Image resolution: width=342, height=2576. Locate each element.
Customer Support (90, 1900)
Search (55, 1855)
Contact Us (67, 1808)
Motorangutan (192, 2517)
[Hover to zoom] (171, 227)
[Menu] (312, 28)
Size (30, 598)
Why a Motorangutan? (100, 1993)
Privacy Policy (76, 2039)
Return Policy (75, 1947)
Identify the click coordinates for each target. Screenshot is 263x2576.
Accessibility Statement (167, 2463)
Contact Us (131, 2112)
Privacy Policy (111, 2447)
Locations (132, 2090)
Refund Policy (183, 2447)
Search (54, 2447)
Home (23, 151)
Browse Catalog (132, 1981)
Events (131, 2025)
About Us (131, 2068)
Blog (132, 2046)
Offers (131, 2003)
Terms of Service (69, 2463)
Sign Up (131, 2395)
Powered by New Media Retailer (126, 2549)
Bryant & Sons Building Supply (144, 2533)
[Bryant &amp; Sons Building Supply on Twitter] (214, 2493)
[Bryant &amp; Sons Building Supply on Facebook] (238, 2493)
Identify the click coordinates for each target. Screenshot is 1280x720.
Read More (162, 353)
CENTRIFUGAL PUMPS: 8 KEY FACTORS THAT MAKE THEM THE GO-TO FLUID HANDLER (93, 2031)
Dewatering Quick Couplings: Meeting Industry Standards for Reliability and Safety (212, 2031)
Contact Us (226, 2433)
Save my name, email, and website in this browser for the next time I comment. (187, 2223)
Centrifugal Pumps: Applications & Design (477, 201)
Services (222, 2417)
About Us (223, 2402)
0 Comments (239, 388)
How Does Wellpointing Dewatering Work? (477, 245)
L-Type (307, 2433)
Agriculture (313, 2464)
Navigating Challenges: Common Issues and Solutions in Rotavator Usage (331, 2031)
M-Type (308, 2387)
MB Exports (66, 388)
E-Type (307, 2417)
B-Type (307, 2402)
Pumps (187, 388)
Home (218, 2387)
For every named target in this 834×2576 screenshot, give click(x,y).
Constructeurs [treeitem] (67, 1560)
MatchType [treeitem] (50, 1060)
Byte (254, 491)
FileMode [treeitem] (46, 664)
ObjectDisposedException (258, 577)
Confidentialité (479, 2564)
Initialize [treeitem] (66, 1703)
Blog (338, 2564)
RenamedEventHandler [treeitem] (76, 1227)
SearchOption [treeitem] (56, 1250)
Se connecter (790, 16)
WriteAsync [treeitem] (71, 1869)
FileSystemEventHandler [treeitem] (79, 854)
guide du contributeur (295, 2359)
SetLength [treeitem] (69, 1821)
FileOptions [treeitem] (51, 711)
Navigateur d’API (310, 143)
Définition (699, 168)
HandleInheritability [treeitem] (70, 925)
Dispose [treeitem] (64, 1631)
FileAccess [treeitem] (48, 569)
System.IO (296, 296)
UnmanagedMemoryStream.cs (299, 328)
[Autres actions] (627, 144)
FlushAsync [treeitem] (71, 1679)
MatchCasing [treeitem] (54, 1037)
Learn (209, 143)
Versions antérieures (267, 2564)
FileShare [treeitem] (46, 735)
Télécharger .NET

..........

== Assignment ==
Retype exactly the lines above, from the one with "Size (30, 598)" through the one with "Contact Us (226, 2433)", inclusive.

== Task solution ==
Size (30, 598)
Why a Motorangutan? (100, 1993)
Privacy Policy (76, 2039)
Return Policy (75, 1947)
Identify the click coordinates for each target. Screenshot is 263x2576.
Accessibility Statement (167, 2463)
Contact Us (131, 2112)
Privacy Policy (111, 2447)
Locations (132, 2090)
Refund Policy (183, 2447)
Search (54, 2447)
Home (23, 151)
Browse Catalog (132, 1981)
Events (131, 2025)
About Us (131, 2068)
Blog (132, 2046)
Offers (131, 2003)
Terms of Service (69, 2463)
Sign Up (131, 2395)
Powered by New Media Retailer (126, 2549)
Bryant & Sons Building Supply (144, 2533)
[Bryant &amp; Sons Building Supply on Twitter] (214, 2493)
[Bryant &amp; Sons Building Supply on Facebook] (238, 2493)
Identify the click coordinates for each target. Screenshot is 1280x720.
Read More (162, 353)
CENTRIFUGAL PUMPS: 8 KEY FACTORS THAT MAKE THEM THE GO-TO FLUID HANDLER (93, 2031)
Dewatering Quick Couplings: Meeting Industry Standards for Reliability and Safety (212, 2031)
Contact Us (226, 2433)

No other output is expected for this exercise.